The EU’s common visa policy is also an essential instrument for mobility, notably facilitating tourism and business, but also a key tool to prevent security risks or risks of irregular migration. The Commission will assess whether the current visa policy still matches present and future challenges, and will reflect on the need to modernise it.

A more effective EU policy on return

With return rates remaining unsatisfactory (around 36% in 2014-2015) and an estimated 1.5 million people to be returned from EU Member States in the near future, the Commission proposes to step up return efforts on all fronts. The Return Department will be significantly reinforced within the European Border and Coast Guard to ensure the Agency can implement a truly proactive return management approach and drive and coordinate the EU-wide management of returns.
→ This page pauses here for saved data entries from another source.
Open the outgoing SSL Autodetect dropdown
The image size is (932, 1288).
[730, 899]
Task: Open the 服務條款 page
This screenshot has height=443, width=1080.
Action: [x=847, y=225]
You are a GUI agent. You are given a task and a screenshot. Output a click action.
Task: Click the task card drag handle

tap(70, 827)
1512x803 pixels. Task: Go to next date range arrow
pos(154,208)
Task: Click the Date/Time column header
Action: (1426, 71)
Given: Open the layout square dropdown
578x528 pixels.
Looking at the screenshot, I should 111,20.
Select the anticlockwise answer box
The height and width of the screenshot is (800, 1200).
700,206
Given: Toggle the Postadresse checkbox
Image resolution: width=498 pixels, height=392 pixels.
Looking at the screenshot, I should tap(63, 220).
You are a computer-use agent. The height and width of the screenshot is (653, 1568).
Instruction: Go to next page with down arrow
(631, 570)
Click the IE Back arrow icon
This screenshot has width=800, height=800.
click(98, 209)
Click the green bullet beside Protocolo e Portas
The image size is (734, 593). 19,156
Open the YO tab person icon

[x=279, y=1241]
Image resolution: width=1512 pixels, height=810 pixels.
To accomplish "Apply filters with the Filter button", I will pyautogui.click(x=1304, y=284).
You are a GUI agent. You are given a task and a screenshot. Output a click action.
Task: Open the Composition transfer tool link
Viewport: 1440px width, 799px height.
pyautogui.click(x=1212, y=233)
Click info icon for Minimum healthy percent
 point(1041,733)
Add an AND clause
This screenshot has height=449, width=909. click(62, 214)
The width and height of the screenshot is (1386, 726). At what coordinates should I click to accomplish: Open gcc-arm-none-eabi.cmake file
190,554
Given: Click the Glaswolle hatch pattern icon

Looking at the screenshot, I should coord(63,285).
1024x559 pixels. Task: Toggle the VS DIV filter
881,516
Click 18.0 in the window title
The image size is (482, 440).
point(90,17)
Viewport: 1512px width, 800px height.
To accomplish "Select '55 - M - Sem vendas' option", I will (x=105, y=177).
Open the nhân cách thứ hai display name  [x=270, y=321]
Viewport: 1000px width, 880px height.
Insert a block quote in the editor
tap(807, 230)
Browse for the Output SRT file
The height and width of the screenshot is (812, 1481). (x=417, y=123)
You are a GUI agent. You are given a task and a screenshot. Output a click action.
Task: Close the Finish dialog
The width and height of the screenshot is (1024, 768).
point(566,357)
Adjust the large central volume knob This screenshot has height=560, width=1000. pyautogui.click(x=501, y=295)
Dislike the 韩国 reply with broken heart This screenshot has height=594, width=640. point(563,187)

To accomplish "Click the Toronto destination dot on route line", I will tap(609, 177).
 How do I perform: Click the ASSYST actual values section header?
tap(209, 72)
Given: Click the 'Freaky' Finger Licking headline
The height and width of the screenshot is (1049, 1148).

Member States need to further streamline their return policies in line with the 2017 Commission Recommendation and the Renewed Action Plan on Returns and in close cooperation with the European Border and Coast Guard Agency. To this effect, the Commission is today publishing a revised Return Handbook that integrates all these recommendations to national authorities on returns. Member States at the external borders can, where appropriate, use the hotspot approach to ensure that return operations can be managed swiftly, in particular in situations of significant arrival surges.

To increase cooperation on readmission by countries of origin, all incentives and leverages available at EU and national level must be applied.  

External dimension: Moving forward under the Partnership Framework

Significant results have been achieved in jointly managing migration flows with countries of origin and transit since the establishment of the Partnership Framework for Migration one year ago. While the progress made needs to be sustained, more work is needed on a number of key issues. This includes further strengthening the EU Trust Fund for Africa and in particular its North Africa window through additional Member State funding.

With arrivals and the number of deaths at sea down, the joint work along the Central Mediterranean route needs to be continued. Work which needs to be further stepped up includes improving the situation of stranded migrants in Libya in cooperation with UNHCR and IOM, in particular in detention centres, the promotion of socio-economic opportunities for local communities, stepping up work on assisted voluntary returns and strengthening the capacity of the Libyan authorities to control the southern borders. In addition, work must be continued along other migratory routes, especially in view of the increasing interconnectivity of such routes.  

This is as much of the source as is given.